__Instructions for the task__
Please copy every line of the data in which the string "Sabot" appears.

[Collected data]
________________________________________
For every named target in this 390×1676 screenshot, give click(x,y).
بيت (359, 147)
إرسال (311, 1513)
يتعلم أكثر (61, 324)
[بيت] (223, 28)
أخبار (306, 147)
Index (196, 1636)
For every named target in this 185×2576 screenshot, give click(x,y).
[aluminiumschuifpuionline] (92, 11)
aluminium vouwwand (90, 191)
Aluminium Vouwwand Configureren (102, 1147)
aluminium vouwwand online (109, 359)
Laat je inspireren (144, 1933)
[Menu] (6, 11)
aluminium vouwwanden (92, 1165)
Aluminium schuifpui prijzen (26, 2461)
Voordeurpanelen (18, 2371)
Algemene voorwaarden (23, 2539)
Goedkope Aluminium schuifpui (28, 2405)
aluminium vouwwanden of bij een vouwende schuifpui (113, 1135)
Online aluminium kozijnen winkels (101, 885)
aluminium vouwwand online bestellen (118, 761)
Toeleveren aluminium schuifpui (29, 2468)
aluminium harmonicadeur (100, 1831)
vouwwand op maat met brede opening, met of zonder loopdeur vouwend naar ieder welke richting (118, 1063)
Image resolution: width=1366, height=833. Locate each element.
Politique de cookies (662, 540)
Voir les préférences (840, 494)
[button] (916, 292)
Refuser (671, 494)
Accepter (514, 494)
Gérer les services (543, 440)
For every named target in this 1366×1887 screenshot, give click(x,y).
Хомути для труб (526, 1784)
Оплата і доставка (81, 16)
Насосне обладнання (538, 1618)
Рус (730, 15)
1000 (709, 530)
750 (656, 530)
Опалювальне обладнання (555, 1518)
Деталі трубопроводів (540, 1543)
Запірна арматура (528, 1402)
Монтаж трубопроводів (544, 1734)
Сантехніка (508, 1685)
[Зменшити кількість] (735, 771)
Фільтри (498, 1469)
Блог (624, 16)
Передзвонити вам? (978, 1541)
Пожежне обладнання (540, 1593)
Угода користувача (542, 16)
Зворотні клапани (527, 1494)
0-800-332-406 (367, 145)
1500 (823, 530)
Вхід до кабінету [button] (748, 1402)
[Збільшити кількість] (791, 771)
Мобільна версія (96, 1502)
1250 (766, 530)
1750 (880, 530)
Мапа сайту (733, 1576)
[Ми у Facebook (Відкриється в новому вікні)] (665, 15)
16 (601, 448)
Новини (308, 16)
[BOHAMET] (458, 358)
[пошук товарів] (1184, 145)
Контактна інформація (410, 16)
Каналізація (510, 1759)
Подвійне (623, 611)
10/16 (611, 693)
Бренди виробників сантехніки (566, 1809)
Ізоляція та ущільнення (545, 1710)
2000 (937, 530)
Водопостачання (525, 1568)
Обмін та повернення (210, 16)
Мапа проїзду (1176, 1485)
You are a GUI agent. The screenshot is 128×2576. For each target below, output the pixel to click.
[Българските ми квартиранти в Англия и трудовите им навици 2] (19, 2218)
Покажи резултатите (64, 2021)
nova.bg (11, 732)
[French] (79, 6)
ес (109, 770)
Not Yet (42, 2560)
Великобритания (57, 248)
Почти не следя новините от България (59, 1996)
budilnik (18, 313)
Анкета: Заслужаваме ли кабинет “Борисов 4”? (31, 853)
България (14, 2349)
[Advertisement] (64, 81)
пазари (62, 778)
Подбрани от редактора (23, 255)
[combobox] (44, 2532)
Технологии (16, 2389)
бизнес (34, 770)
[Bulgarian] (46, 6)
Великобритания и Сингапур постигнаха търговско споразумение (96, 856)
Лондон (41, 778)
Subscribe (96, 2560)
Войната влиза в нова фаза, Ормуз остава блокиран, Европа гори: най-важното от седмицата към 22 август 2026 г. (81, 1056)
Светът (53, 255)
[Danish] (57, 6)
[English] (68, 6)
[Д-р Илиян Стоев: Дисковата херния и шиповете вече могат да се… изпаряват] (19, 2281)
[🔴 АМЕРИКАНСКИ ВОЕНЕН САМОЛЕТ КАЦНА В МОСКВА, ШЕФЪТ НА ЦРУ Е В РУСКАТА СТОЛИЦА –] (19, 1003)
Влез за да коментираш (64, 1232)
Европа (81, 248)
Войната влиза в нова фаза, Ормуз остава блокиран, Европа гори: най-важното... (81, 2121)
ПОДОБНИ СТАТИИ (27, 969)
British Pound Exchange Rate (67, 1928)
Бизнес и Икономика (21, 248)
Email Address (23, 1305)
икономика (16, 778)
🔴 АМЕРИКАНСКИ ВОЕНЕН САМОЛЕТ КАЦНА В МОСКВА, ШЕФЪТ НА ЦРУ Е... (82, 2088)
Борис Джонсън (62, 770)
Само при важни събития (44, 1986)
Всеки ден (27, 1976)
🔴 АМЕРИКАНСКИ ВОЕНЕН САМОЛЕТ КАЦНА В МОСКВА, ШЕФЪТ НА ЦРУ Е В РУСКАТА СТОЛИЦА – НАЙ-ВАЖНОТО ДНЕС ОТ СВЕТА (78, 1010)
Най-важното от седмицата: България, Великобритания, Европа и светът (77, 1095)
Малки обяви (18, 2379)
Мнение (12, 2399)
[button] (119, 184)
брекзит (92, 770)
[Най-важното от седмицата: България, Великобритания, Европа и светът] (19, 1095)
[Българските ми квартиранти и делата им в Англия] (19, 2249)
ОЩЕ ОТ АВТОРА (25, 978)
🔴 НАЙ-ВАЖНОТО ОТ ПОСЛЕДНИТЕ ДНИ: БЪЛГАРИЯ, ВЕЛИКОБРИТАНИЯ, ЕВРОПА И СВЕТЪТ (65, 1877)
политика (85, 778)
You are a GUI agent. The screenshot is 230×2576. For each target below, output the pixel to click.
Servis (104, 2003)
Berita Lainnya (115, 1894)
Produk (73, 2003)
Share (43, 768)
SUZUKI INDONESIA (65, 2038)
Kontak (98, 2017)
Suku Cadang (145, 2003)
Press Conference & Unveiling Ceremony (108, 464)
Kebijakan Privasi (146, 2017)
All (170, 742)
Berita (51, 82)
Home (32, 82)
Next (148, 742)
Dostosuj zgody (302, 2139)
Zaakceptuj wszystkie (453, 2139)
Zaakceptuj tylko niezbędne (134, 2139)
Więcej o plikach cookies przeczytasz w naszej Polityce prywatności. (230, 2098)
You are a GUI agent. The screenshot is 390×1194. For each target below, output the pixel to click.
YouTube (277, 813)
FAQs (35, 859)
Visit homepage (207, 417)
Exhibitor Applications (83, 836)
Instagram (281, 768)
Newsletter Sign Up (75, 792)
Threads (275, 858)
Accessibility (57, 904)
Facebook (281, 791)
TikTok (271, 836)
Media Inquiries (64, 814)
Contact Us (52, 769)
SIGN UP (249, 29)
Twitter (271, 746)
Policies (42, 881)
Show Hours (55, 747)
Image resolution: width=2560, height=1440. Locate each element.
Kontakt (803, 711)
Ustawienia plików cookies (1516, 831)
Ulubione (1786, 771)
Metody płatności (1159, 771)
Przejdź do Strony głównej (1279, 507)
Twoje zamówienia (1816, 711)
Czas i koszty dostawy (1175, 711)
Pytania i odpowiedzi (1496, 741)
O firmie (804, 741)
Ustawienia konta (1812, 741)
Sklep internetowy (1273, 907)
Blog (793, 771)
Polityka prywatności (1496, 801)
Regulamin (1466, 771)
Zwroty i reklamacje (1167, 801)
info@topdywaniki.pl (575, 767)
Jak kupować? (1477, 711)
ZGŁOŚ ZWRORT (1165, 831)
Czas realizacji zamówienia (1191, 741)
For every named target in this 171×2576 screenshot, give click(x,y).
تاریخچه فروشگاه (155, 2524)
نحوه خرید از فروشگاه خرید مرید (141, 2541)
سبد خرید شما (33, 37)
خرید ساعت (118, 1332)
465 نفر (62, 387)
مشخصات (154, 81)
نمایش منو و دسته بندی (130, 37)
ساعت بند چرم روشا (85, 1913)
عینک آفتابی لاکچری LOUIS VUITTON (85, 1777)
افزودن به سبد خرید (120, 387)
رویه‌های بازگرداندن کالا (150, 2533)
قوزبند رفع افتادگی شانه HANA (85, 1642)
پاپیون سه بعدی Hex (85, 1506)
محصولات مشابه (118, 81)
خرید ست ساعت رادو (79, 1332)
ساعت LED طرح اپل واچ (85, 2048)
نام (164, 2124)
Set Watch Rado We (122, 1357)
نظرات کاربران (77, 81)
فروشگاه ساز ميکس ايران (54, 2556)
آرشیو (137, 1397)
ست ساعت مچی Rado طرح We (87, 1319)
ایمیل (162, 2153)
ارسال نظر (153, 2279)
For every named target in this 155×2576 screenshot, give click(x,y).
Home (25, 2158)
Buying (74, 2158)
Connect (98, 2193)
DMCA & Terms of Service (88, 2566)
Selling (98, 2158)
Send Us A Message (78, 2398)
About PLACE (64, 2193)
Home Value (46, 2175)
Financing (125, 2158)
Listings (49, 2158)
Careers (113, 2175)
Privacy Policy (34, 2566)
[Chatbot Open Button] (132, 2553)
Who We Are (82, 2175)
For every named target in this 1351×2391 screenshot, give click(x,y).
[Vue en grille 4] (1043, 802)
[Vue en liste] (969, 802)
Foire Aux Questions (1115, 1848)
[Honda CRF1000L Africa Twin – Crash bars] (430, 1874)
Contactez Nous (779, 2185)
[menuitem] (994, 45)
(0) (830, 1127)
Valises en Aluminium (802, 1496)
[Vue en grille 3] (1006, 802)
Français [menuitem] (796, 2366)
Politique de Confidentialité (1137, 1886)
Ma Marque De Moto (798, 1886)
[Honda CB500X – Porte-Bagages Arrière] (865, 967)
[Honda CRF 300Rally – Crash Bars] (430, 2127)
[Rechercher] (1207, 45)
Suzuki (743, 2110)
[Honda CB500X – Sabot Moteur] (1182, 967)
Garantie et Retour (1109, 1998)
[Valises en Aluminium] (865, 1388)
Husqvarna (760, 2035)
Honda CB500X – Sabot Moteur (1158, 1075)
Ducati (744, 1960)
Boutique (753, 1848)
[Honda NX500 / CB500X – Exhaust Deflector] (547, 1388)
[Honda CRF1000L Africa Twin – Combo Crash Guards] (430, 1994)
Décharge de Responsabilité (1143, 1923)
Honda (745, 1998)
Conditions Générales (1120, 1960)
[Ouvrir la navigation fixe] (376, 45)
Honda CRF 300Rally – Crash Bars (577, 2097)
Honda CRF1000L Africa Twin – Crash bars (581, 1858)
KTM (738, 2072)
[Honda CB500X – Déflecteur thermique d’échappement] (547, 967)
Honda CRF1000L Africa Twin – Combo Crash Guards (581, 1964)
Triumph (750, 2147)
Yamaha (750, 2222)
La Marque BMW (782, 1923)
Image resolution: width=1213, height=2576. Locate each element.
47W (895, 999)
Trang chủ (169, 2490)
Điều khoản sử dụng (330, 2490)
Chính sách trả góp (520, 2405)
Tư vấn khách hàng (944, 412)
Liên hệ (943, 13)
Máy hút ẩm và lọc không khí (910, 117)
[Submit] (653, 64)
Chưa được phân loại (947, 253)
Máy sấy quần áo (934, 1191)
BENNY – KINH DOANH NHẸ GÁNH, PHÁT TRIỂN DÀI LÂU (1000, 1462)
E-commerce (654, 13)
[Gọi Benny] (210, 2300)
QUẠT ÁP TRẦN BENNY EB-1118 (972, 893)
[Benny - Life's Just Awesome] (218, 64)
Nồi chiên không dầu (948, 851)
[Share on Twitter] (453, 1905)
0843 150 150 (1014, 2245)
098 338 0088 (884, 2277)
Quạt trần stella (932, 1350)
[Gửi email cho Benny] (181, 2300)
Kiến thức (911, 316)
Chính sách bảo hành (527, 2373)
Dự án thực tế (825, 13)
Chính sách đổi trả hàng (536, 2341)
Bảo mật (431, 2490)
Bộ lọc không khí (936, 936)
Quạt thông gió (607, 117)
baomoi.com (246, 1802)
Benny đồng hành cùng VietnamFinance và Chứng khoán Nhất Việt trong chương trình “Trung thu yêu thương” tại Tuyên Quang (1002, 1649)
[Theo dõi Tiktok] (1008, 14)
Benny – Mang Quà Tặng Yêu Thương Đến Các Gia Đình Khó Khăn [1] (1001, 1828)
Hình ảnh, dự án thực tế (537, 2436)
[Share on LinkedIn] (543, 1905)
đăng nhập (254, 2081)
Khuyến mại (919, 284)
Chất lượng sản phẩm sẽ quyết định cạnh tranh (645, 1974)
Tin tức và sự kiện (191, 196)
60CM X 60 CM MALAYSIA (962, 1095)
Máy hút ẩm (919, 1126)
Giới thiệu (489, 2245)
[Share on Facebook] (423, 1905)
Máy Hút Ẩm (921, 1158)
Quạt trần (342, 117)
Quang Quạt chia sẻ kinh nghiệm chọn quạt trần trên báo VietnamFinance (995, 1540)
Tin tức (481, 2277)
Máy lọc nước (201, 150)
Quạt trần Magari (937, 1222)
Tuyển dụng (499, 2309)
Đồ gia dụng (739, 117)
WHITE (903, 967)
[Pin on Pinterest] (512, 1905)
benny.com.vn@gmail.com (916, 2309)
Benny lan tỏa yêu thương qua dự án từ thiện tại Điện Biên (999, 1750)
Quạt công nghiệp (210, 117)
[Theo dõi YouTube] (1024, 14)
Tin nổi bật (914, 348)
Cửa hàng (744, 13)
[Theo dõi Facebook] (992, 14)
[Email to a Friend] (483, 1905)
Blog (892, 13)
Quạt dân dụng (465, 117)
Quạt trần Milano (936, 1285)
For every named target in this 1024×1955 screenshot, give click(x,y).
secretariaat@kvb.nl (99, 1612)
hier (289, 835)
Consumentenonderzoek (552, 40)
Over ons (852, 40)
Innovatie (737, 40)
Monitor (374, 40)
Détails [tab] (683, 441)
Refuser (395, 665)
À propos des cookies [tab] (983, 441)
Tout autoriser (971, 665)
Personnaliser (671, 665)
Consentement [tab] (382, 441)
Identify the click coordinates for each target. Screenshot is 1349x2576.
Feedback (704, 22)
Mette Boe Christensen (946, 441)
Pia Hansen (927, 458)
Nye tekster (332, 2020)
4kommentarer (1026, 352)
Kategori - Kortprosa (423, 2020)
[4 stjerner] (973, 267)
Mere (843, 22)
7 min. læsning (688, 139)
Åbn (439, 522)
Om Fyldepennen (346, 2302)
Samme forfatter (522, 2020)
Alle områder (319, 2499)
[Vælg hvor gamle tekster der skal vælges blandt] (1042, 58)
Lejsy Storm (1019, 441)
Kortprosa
________________________________________
__Task response__
[Honda CB500X – Sabot Moteur] (1182, 967)
Honda CB500X – Sabot Moteur (1158, 1075)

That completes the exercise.